Il dibattito sugli extra nei ristoranti e l’aumento dei costi
La diffusione dello scontrino ha riacceso un confronto già presente da tempo sul tema degli extra nei ristoranti. Da una parte, alcune posizioni richiamano l’aumento dei costi legati a materie prime, energia e gestione delle attività; dall’altra, diversi commenti contestano l’applicazione di supplementi su elementi ritenuti parte della preparazione standard.
Negli ultimi anni, soprattutto in estate, sono diventati oggetto di discussione anche altri casi con voci aggiuntive, tra cui supplementi per servizi o richieste considerate minime dai clienti.

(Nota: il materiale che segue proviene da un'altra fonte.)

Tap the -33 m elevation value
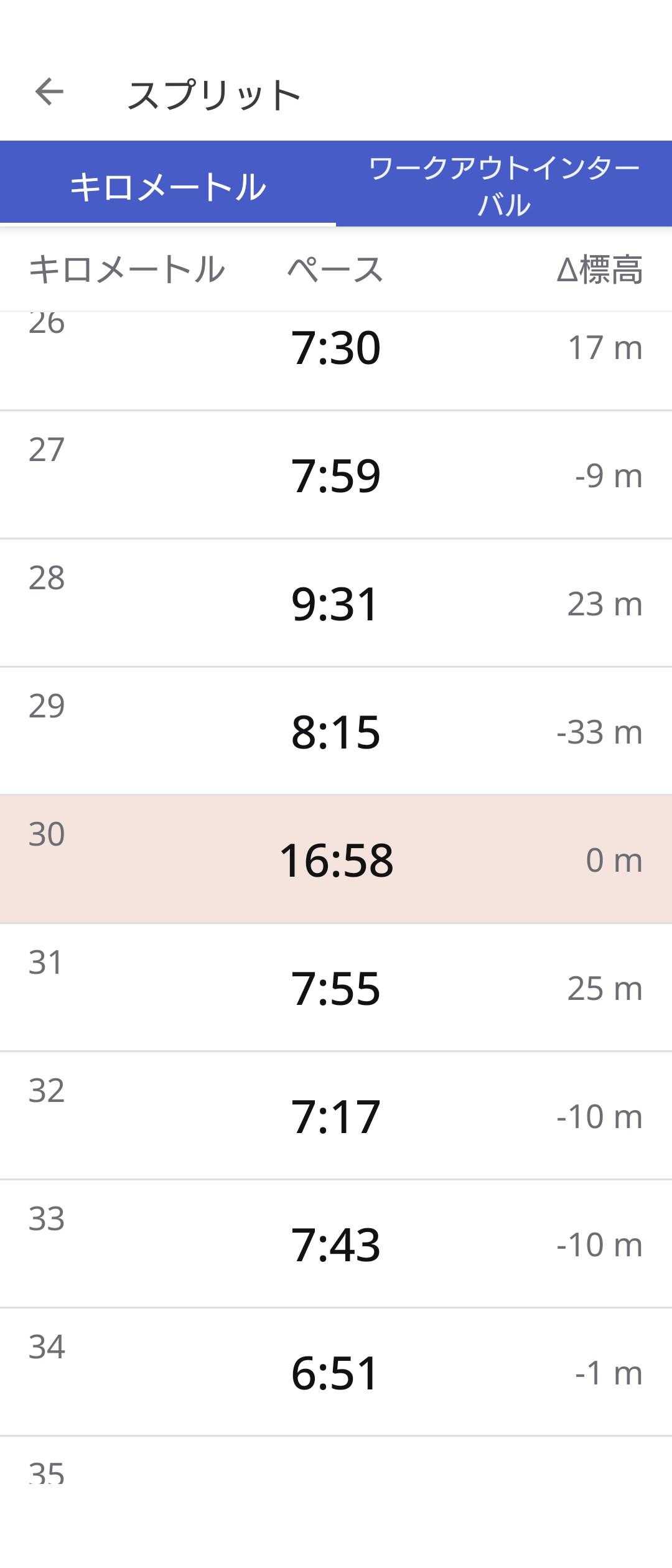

Il ritorno degli “scontrini pazzi” e l’attenzione dei social
Con l’avvicinarsi della stagione turistica, segnalazioni e immagini di conti ritenuti anomali tornano a circolare con frequenza, spesso attraverso fotografie pubblicate online.
Molti esercenti, in generale, sostengono che modifiche, aggiunte o richieste extra possano comportare costi per il locale e che tali voci debbano essere rendicontate; al tempo stesso, una parte della clientela chiede criteri più uniformi e maggiore trasparenza nella presentazione dei prezzi.
Nel frattempo, lo scontrino della pizza con il supplemento per il basilico continua a essere condiviso, diventando uno degli esempi più citati nel nuovo ciclo di discussioni sugli “scontrini pazzi”.